California’s AB5 has been approved and the apocalypse is coming! Once again California is forcing companies to do things they were not willing to do on their own. In this case, the new rule provides three tests that must be passed to classify someone as an independent contractor.
(A): The worker is "free from the control and direction" of the company that hired them while they perform their work.
(B): The worker is performing work that falls "outside the hiring entity's usual course or type of business."
(C): The worker has their own independent business or trade beyond the job for which they were hired.
While this seems like a pure HR issue, it is a compensation issue. Paying employees costs more than paying contractors. It’s a fact. Companies are increasingly focused on more aggressive profit margins. The concept of “gig workers” help solve this issue by allowing companies to grow without paying things like minimum wage, overtime, benefits and other traditional components of total rewards. It has been estimated that the average Lyft and Uber employee will make about $3,600 more each year. This isn’t chump change, but it isn’t doubling anyone’s pay either.
This is a compensation issue because compensation because paying people is expensive. If you want to make more money just pay people less. By the same logic, if you want to make tons of money, just pay people nothing (and we know how that turned out.)
When the gig economy first became popular it was seen as a way for people to augment other income sources, or get paid to do jobs that would not otherwise get done. The people started working their gigs full-time and companies began slimming down the pay for these gigs. Pretty quickly taxi services started going out of business and people were complaining they no longer made enough to live in the cities they supported.
Who didn’t think this would blow up someday?
Like so many compensation-driven issues this could have been easily avoided. What if gig companies looked at their technology and business operations as the sole methods to improve efficiency and profits, rather than looking at humans to accomplish those goals? What if they had paid people (as gig workers) no less than they made in their prior work iteration? What if $3,600 for individual employees was just as important as the millions of dollars made by the early executives of these companies? What if they had shared equity more generously (as it was envisioned when it became popular decades ago?)

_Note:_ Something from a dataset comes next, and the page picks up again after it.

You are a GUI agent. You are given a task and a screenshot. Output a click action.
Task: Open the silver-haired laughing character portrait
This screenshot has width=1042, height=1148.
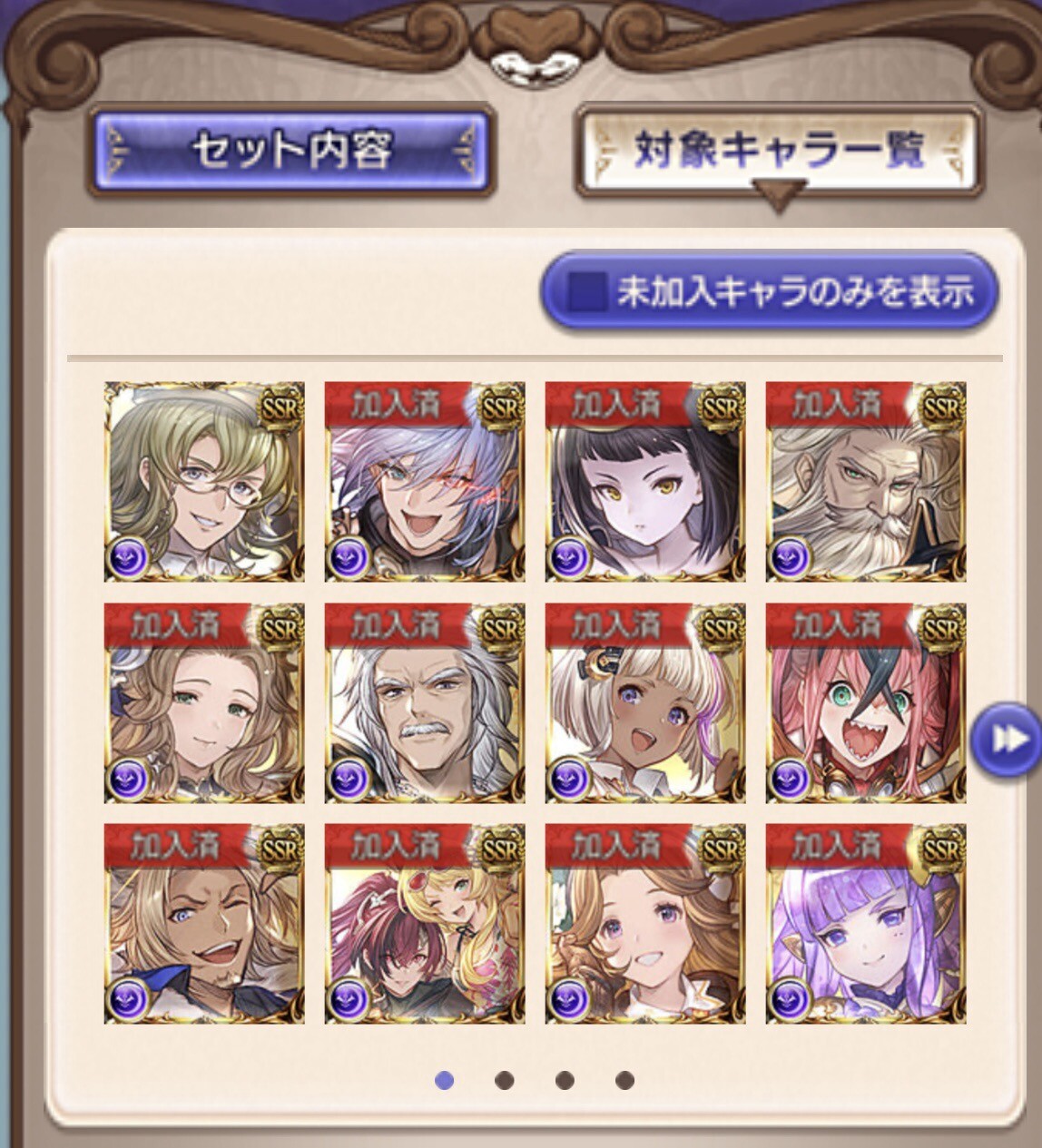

The opportunities to avoid this new rule were there. Companies will now spend millions fighting this new rule in court (millions they could have paid to workers.) They will spend millions of dollars reclassifying people, upgrading HRIS systems, changing payroll operations and so much more.
All of us in the compensation world should have seen this coming. We should have made a bigger effort educating executives and investors about how easy, and relatively inexpensive it would be to avoid this type of rule. I am sure there will be far more written about this in the coming months. Most of it will not discuss compensation specifically, but we will know the truth and know how to make sure it doesn’t happen again.
One note: This new law impacts ALL SORTS of workers. Janitors, Musicians, Truckdrivers, and more.
Dan Walter is a CECP, CEP, and Fellow of Global Equity (FGE). He works as Managing Consultant for FutureSense. He is a leading expert on incentive plan and equity compensation issues and has written several industry resources including the only resource dedicated to Performance-Based Equity Compensation. He has co-authored ”Everything You Do In Compensation is Communication”, “The Decision Makers Guide to Equity Compensation”, “Equity Alternatives” and other books. Connect with Dan on LinkedIn. Or, follow him on Twitter at @DanFutureSense.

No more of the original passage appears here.